→ Exercise aim: The records follow. Filter them to the lines that hold "will".

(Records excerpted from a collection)
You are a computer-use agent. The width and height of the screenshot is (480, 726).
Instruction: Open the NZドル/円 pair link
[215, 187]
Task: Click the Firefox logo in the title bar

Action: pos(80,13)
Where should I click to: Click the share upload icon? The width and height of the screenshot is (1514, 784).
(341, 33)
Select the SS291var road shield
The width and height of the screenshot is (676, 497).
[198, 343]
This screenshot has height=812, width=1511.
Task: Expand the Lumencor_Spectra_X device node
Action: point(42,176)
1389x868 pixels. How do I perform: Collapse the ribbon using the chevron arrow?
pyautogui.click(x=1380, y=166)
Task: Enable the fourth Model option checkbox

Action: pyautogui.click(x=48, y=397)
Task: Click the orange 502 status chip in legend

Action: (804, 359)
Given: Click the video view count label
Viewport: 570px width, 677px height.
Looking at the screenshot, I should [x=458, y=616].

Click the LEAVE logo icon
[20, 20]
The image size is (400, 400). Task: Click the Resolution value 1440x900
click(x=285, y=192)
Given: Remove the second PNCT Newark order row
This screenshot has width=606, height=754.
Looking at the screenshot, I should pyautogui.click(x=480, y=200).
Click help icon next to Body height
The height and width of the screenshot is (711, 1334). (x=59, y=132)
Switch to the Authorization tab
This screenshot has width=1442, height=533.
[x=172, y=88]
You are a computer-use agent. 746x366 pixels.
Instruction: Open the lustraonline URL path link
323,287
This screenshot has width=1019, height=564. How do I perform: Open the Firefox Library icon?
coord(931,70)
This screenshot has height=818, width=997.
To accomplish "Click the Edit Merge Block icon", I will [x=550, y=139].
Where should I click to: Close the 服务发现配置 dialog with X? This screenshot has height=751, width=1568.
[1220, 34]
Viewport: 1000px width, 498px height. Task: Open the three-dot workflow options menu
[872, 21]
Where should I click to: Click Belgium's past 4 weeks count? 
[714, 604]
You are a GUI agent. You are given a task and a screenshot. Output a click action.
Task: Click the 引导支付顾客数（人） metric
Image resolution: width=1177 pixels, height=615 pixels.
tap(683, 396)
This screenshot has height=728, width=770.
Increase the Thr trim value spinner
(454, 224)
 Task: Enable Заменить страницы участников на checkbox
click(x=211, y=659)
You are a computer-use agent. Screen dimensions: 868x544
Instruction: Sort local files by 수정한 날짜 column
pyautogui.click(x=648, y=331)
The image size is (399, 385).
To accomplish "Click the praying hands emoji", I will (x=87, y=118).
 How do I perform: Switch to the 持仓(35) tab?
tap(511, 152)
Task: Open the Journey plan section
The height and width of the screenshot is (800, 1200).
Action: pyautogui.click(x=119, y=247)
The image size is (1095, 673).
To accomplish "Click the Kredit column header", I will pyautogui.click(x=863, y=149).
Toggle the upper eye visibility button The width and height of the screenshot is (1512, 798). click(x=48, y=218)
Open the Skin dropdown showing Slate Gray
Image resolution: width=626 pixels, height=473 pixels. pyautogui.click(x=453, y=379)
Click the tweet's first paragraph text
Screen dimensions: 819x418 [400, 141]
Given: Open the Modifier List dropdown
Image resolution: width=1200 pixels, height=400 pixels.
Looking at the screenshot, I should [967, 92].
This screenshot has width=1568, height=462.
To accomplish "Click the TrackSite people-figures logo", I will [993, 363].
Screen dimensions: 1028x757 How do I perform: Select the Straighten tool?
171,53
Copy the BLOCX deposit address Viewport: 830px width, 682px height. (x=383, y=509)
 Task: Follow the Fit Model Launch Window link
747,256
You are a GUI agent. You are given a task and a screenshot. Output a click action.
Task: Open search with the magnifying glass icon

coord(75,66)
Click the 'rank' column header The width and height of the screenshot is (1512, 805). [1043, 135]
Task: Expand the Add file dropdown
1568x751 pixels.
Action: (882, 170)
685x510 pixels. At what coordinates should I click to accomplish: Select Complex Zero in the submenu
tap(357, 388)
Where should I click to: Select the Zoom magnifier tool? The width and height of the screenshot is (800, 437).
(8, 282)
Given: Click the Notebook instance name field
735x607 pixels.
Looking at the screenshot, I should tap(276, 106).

→ Solved problem:
To accomplish "Click the Edit Merge Block icon", I will [x=550, y=139].
To accomplish "Click the praying hands emoji", I will (x=87, y=118).
To accomplish "Click the Kredit column header", I will pyautogui.click(x=863, y=149).
To accomplish "Click the TrackSite people-figures logo", I will [993, 363].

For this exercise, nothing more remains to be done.